Gatumba est une petite ville frontalière située en commune Mutimbuzi, province de Bujumbura rural, à une quinzaine de kilomètres de la capitale Bujumbura. Elle est traversée par la route principale qui mène vers la ville congolaise de Uvira. La frontière est à moins de deux kilomètres, en direction de l’ouest, au milieu d’une vaste étendue de marais et de prairies. Au nord, se trouve la forêt de la Rukoko et au sud, le lac Tanganyika dans lequel se jette la rivière Rusizi. A la sortie de Gatumba vers la frontière, on trouve quelques maisons et des enclos à bétail, éparpillés et de construction sommaire, où de jeunes vachers passent la nuit avec les troupeaux.
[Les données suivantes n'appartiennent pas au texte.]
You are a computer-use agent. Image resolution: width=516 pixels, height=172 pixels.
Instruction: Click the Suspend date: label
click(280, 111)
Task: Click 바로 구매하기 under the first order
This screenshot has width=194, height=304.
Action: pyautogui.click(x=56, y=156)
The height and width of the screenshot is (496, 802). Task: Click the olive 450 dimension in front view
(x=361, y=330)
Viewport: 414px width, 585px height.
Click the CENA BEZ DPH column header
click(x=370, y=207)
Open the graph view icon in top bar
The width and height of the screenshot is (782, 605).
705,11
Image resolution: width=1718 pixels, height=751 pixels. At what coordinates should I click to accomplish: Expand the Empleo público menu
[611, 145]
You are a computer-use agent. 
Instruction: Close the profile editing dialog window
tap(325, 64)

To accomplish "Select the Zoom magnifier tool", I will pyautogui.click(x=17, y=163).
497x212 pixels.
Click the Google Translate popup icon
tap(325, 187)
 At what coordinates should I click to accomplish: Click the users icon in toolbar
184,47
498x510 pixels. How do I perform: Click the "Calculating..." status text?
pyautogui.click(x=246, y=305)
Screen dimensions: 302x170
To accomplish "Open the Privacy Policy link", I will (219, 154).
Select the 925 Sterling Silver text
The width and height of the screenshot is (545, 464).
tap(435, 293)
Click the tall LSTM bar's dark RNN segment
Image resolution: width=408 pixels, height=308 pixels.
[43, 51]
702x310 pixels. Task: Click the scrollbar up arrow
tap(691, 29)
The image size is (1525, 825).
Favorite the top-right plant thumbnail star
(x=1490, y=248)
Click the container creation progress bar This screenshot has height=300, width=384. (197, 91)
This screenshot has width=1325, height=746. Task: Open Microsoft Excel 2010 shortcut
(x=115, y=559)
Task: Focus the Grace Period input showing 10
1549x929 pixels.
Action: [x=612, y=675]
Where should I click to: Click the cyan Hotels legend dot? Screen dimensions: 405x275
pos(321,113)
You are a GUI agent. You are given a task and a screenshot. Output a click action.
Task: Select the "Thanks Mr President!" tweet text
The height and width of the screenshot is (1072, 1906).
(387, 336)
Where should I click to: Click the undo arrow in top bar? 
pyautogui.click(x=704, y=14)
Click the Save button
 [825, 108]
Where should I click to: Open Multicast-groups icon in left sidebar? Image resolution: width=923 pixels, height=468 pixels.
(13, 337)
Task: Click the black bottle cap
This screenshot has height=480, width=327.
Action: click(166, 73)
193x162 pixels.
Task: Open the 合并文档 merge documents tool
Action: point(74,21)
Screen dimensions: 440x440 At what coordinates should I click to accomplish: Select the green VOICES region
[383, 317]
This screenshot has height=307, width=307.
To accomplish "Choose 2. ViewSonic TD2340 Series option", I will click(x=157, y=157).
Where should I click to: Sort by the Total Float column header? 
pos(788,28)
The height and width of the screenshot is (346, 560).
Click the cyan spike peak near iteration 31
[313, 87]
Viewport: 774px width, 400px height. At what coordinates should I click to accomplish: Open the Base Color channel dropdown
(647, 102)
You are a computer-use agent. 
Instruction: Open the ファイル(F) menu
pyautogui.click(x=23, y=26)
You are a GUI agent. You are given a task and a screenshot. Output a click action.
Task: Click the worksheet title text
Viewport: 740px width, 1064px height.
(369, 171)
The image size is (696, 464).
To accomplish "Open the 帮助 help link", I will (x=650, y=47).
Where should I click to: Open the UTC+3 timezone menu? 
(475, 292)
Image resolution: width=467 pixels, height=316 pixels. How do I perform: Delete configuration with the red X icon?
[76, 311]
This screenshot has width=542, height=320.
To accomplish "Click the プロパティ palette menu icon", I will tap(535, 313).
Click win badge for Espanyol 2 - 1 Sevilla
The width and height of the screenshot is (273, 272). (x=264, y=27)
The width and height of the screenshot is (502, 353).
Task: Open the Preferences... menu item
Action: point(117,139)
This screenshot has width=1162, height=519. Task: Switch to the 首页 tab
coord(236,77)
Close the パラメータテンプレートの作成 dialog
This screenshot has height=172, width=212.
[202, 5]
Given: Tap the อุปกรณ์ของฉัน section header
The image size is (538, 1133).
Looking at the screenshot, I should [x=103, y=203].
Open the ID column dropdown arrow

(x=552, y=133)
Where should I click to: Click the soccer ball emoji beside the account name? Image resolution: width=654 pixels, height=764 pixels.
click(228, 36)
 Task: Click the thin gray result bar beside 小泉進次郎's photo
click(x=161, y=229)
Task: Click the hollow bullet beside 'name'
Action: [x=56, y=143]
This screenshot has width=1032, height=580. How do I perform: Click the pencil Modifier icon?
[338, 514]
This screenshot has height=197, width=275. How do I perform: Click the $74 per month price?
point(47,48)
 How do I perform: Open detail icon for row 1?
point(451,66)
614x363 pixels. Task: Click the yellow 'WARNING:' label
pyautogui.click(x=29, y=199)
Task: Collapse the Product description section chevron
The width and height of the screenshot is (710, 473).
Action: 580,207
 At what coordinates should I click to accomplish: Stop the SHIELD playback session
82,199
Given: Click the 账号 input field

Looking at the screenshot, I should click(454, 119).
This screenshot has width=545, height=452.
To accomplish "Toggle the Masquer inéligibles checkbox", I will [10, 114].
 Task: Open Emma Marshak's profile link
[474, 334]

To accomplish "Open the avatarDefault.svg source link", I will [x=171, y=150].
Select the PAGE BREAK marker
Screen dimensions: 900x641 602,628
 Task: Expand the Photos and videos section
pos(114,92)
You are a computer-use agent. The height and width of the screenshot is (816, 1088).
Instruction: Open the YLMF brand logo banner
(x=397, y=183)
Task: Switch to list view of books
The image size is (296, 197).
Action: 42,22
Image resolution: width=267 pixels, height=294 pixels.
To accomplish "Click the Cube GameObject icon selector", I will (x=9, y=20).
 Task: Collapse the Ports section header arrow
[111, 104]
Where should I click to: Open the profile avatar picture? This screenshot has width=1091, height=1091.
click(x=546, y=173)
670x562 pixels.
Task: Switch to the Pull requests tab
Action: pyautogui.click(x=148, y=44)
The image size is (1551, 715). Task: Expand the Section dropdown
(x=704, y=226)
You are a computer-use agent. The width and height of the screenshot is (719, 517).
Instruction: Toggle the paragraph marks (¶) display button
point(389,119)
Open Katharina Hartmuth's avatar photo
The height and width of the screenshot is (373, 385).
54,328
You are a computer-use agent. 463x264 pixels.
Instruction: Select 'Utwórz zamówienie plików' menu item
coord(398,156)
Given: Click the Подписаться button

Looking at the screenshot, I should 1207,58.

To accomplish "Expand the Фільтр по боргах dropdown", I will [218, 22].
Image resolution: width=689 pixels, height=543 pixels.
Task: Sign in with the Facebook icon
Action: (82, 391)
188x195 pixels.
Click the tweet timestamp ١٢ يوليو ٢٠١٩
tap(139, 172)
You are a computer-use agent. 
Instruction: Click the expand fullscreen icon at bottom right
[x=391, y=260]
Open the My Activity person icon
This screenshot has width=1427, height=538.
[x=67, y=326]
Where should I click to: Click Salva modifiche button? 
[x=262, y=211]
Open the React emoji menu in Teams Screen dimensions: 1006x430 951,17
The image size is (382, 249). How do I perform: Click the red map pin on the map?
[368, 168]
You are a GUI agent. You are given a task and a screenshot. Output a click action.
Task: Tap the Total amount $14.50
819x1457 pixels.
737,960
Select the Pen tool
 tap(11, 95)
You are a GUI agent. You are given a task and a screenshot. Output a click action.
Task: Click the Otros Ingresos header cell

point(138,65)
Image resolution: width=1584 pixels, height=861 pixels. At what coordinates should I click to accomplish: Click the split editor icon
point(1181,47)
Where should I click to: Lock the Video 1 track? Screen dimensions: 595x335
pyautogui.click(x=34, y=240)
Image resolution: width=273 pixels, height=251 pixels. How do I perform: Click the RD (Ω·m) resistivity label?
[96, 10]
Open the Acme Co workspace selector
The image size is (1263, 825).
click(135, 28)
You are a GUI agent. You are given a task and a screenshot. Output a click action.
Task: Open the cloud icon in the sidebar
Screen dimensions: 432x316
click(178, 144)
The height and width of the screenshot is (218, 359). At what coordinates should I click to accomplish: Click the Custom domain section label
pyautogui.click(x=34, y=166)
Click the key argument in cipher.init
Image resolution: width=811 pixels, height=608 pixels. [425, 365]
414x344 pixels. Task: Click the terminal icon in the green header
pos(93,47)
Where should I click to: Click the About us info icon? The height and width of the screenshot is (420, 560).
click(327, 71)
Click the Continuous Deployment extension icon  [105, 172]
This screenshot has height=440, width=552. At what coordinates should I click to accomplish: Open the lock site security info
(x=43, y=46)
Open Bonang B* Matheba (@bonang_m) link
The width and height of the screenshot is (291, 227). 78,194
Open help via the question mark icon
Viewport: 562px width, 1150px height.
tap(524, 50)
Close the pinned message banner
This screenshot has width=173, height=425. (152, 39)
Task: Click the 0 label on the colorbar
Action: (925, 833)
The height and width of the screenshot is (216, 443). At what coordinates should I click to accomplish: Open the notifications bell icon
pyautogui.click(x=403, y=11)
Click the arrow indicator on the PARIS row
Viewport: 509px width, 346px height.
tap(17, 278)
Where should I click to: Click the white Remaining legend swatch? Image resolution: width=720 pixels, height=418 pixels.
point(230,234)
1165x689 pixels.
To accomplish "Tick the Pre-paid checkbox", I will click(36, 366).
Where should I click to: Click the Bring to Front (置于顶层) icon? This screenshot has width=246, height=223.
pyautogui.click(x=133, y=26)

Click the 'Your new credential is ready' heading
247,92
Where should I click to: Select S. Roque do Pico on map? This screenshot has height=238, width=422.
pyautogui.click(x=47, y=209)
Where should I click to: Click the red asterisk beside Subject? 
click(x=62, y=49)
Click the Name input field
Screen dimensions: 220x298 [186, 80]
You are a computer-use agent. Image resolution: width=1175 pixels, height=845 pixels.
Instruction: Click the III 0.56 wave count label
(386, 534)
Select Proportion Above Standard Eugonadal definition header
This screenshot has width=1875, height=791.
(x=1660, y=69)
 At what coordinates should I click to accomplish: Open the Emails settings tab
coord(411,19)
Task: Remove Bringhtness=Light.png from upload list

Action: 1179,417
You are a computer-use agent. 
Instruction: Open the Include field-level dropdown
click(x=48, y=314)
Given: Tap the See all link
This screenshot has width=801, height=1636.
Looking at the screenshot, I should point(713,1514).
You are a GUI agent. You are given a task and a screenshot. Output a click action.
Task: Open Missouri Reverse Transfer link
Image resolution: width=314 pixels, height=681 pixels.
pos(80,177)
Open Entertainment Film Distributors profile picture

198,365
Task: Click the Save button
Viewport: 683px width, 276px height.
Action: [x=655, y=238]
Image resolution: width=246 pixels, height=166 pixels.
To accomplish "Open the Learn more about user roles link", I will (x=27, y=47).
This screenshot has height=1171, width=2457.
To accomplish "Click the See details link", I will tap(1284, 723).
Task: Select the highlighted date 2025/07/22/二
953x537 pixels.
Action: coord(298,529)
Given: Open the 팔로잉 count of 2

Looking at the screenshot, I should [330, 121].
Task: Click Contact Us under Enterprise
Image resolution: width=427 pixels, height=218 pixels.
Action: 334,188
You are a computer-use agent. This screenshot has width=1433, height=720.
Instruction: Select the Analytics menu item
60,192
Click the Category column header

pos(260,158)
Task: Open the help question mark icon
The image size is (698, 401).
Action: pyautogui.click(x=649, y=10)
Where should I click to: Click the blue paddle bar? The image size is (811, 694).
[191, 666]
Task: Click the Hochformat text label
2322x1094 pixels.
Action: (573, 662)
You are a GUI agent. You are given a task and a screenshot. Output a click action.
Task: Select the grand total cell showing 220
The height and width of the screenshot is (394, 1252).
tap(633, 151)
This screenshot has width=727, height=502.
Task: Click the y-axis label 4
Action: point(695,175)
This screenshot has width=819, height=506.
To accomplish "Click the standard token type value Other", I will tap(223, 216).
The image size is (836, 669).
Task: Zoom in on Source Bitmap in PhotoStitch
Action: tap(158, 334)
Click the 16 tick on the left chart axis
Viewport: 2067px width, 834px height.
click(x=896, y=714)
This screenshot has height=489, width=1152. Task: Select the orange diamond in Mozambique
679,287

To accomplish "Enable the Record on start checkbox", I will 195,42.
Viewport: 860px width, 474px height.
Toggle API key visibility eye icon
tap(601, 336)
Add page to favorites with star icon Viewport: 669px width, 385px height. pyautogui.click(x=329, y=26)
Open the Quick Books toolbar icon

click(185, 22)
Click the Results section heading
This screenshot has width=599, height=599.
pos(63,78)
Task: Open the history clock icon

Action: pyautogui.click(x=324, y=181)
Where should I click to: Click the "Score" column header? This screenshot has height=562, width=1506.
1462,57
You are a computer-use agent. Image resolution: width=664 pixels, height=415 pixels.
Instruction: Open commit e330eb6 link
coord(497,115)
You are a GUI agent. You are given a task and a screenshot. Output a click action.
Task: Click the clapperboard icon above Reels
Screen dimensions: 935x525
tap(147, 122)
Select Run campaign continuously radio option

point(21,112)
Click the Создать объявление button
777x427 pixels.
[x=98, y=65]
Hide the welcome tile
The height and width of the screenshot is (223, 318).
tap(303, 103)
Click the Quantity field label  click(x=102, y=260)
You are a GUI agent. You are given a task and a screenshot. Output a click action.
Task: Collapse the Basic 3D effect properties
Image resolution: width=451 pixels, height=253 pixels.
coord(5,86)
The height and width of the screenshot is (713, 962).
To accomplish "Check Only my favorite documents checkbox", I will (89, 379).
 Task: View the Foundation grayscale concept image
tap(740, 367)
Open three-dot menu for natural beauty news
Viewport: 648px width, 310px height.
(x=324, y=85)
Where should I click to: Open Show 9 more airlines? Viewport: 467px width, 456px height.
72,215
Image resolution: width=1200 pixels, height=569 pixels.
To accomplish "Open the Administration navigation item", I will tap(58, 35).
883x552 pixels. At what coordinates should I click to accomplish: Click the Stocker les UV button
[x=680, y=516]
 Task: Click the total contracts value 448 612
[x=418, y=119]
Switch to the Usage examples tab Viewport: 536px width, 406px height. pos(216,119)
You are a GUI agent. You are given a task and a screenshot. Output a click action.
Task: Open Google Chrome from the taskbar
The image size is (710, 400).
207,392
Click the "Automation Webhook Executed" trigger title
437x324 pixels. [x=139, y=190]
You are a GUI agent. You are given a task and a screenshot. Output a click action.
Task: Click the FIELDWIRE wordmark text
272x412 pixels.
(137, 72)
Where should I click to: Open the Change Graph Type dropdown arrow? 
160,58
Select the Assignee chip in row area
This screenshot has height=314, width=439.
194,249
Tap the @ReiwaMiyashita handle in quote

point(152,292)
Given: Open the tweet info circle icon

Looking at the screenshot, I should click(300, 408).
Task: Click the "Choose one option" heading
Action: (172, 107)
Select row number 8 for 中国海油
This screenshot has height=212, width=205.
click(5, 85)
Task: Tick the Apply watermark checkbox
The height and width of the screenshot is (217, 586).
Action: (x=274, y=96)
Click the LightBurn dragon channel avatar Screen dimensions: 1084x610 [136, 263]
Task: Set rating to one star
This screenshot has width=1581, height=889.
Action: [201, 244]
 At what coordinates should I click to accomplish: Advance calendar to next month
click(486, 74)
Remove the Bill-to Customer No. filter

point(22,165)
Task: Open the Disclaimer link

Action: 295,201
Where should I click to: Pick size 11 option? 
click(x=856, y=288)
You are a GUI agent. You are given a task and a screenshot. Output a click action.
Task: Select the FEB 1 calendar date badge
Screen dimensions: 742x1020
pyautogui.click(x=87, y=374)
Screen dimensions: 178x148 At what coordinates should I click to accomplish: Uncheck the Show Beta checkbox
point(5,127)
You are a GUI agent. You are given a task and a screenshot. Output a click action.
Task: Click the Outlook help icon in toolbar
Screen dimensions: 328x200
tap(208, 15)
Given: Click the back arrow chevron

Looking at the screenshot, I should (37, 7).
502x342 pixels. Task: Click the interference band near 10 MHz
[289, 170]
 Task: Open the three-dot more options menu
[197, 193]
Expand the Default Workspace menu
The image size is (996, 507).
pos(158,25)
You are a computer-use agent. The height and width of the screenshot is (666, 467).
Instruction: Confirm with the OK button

Un peu avant la sortie, on trouve l’administration communale (zone), le bureau du chef de zone et derrière, un camp militaire de l’armée burundaise qui a autrefois hébergé un effectif conséquent. A la mi-août, la plupart des militaires étaient déployés sur le terrain à Bujumbura rural où les combats continuent entre le FNL d’une part, et le gouvernement et les FDD, de l’autre. Selon un officier, le camp hébergeait une centaine de militaires le jour du massacre. La brigade de gendarmerie de Gatumba est située en face du camp militaire, de l’autre côté d’une piste. Quelques dizaines de gendarmes y étaient de service le 13 août. Les deux camps sont des installations appartenant et dépendant des forces armées burundaises.

Le camp de réfugiés se trouve derrière le camp militaire et la gendarmerie, à moins de deux kilomètres, à la sortie de Gatumba. Construit en bordure de la route goudronnée qui mène à la frontière, le site comprend deux groupes de larges tentes qui, perpendiculaires à la route goudronnée, se font face et sont séparés l’un de l’autre par un espace vide de cent mètres environ : un groupe de quatorze tentes vertes et une blanche, d’une part, et un autre groupe de vingt-quatre tentes, toutes blanches, de l’autre. Chaque tente sert d’abri pouvant héberger plusieurs familles. Entre les tentes, faisant face à la route goudronnée, on trouve une rangée de douches et latrines. Derrière ces installations, un terrain de football est suivi d’une vaste plaine marécageuse qui s’étend jusqu’au Congo, que l’on peut traverser sans problème à cette époque sèche de l’année.

Population du camp

Sur un côté du site, 500 rapatriés burundais, revenus au Burundi après leur propre quête d’asile en terre congolaise en tant que réfugiés, occupaient les tentes blanches. De l’autre côté, habitaient les réfugiés congolais, qui sont arrivés au Burundi en juin, et qui logeaient dans les tentes vertes, construites plus récemment pour les accueillir. Par manque d’espace, quelques familles congolaises vivaient aussi dans les tentes blanches, sur la partie réservée aux rapatriés burundais.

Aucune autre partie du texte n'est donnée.